Условие задачи
Перепишите целиком помещённый ниже фрагмент о Б.А. Бахметеве, ничего в нём не меняя.

Смекни!
smekni.com

Б.А. Бахметев дипломат, политик, мыслитель (стр. 11 из 13)

В переписке Бахметева и Маклакова 1920-го года возникает еще одна тема, ставшая постоянной в последующее десятилетие - это вопрос о возможности внутренней эволюции большевизма и о том, как этой эволюции может способствовать эмиграция. Определенные надежды вселил переход к нэп. Однако вскоре характер экономического развития страны стал внушать серьезные сомнения в том, что началось долгожданное оздоровление.

Маклаков опасался, что в России началось не серьезное производство работы, при которой и рабочий и собственник и тот, кто у них покупает, почувствовали связь их интересов, а исключительно спекуляция и нелепое и неприличное проживание даром заработанных денег. Когда смотришь на то, что там делается в области работы и торговли, то невольно боишься, что через скорый промежуток времени собственность и капитал, на которые пока возлагаются такие надежды, покажут себя в таком отвратительном виде, что это вызовет новый и на этот раз гораздо более обдуманный и серьезный прилив ненависти к капиталу и буржуазии.

Извлечённые записи

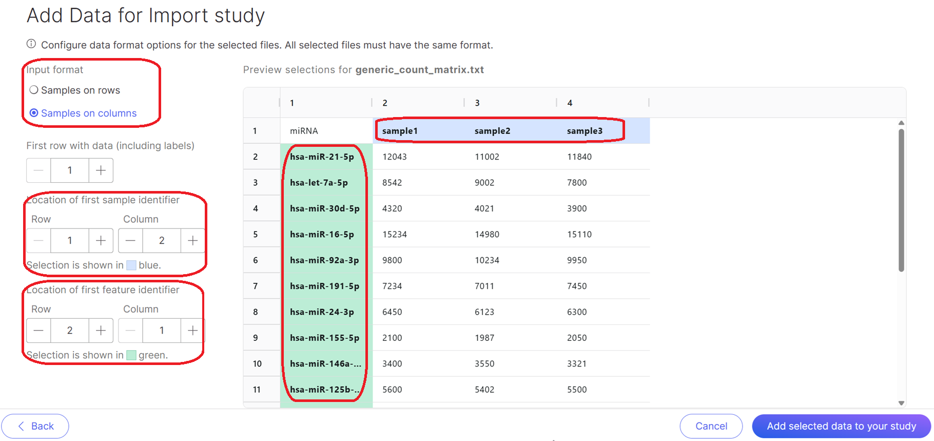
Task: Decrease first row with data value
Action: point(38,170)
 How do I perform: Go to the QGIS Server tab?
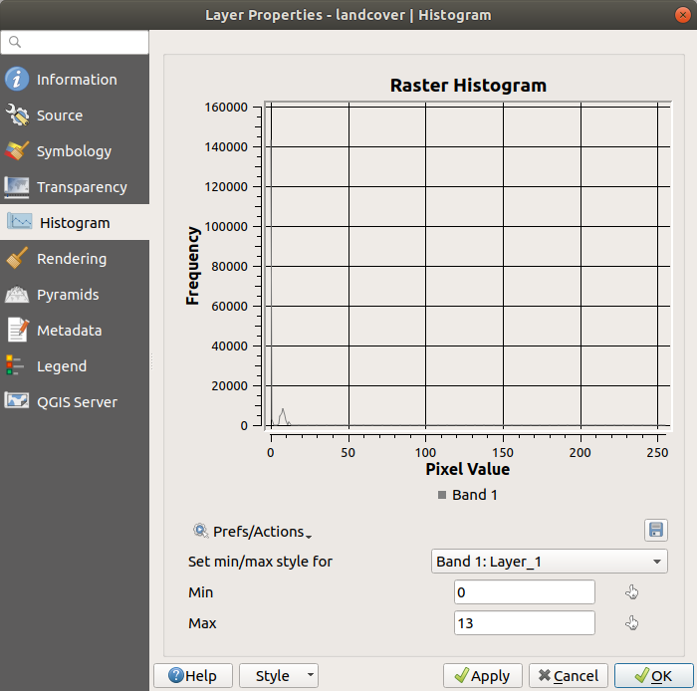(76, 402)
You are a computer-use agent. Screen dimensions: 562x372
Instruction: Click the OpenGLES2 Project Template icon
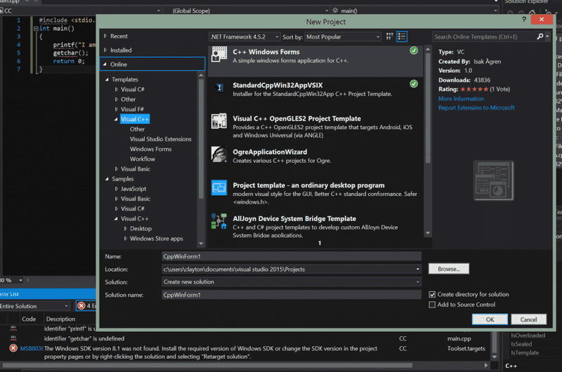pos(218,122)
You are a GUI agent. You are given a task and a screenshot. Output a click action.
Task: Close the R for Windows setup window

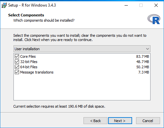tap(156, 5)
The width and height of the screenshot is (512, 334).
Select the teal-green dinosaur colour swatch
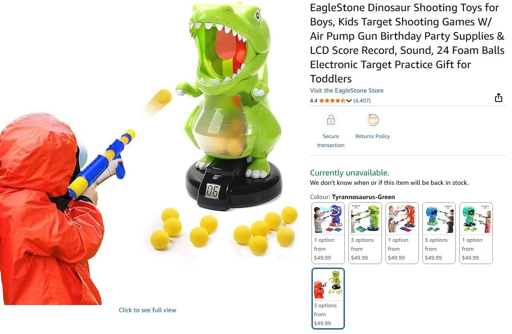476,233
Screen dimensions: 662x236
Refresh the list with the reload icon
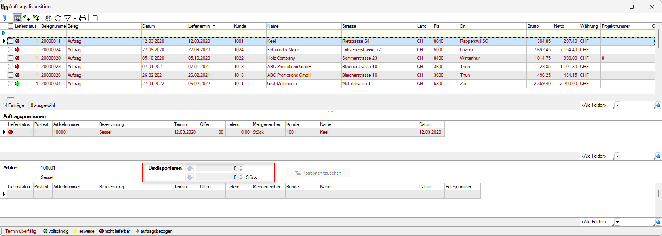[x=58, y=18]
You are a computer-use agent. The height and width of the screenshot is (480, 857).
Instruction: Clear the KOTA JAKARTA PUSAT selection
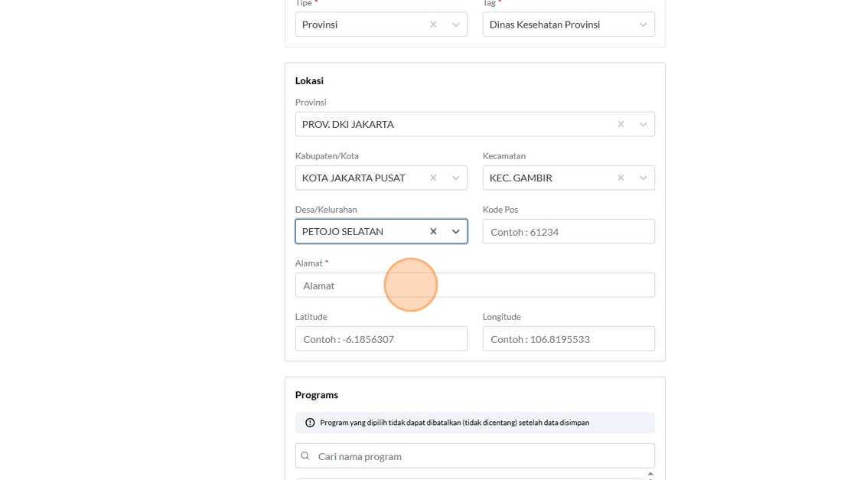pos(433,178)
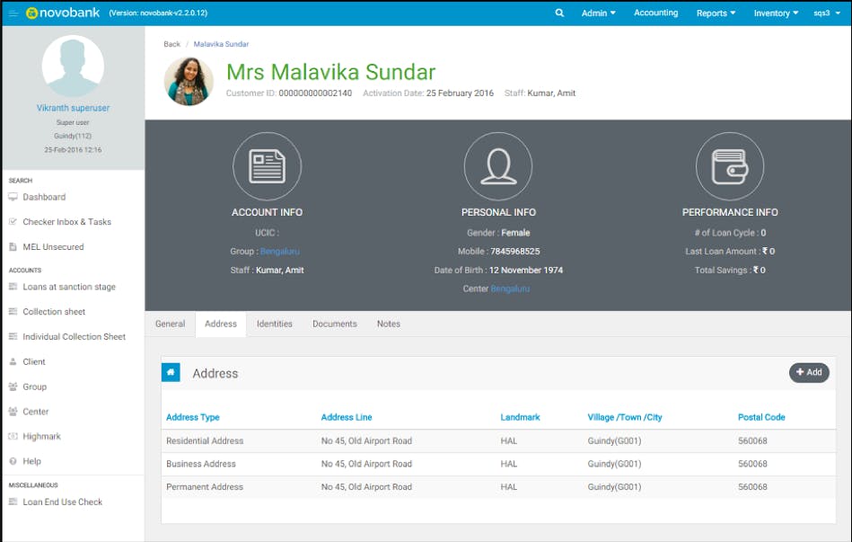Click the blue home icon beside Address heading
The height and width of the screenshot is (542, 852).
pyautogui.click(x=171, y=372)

==

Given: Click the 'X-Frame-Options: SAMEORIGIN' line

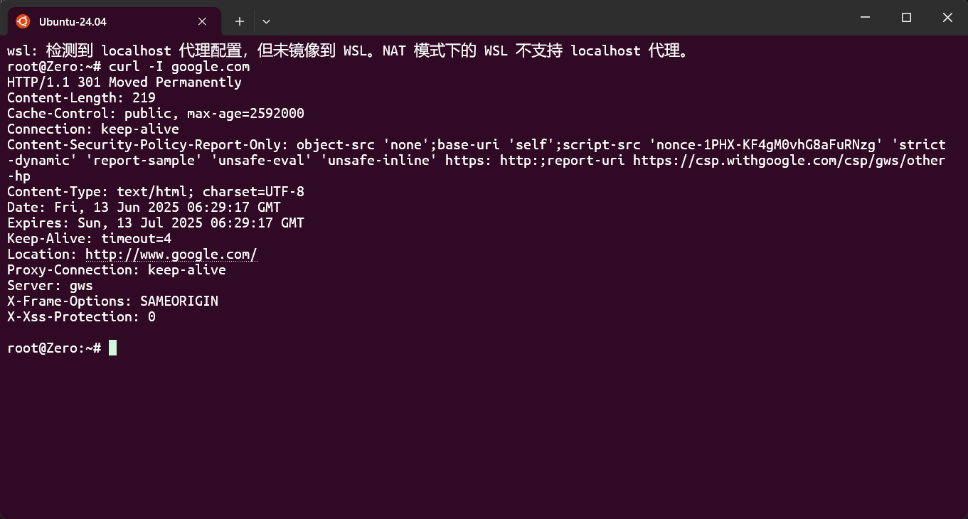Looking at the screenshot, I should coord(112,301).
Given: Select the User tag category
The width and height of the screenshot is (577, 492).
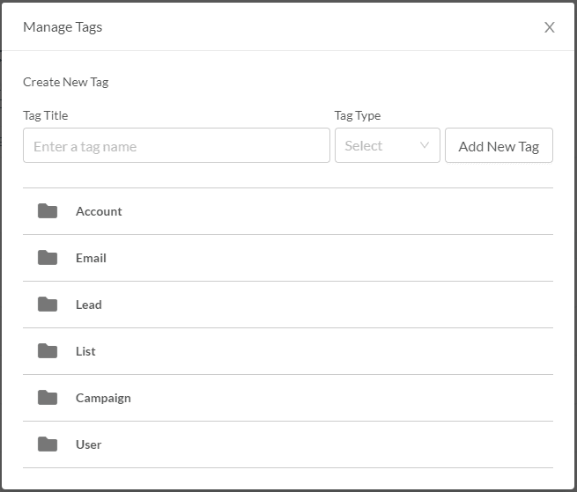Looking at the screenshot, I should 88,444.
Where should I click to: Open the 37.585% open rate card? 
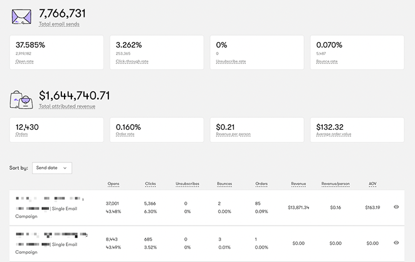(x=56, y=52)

==

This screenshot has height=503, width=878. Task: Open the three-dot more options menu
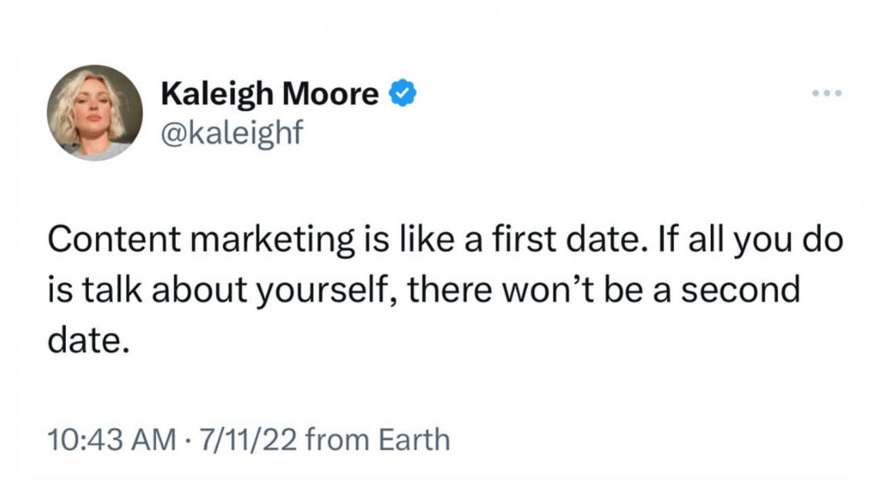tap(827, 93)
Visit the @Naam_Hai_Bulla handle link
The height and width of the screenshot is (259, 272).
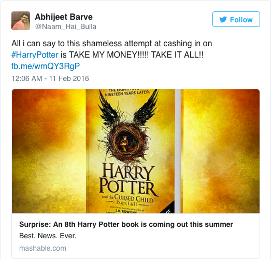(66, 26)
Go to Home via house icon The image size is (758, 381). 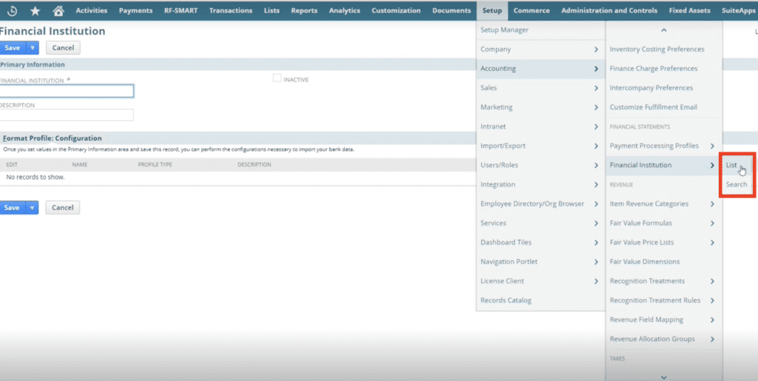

Полный ответ
Смекни!
smekni.com

Б.А. Бахметев дипломат, политик, мыслитель (стр. 11 из 13)

В переписке Бахметева и Маклакова 1920-го года возникает еще одна тема, ставшая постоянной в последующее десятилетие - это вопрос о возможности внутренней эволюции большевизма и о том, как этой эволюции может способствовать эмиграция. Определенные надежды вселил переход к нэп. Однако вскоре характер экономического развития страны стал внушать серьезные сомнения в том, что началось долгожданное оздоровление.

Маклаков опасался, что в России началось не серьезное производство работы, при которой и рабочий и собственник и тот, кто у них покупает, почувствовали связь их интересов, а исключительно спекуляция и нелепое и неприличное проживание даром заработанных денег. Когда смотришь на то, что там делается в области работы и торговли, то невольно боишься, что через скорый промежуток времени собственность и капитал, на которые пока возлагаются такие надежды, покажут себя в таком отвратительном виде, что это вызовет новый и на этот раз гораздо более обдуманный и серьезный прилив ненависти к капиталу и буржуазии.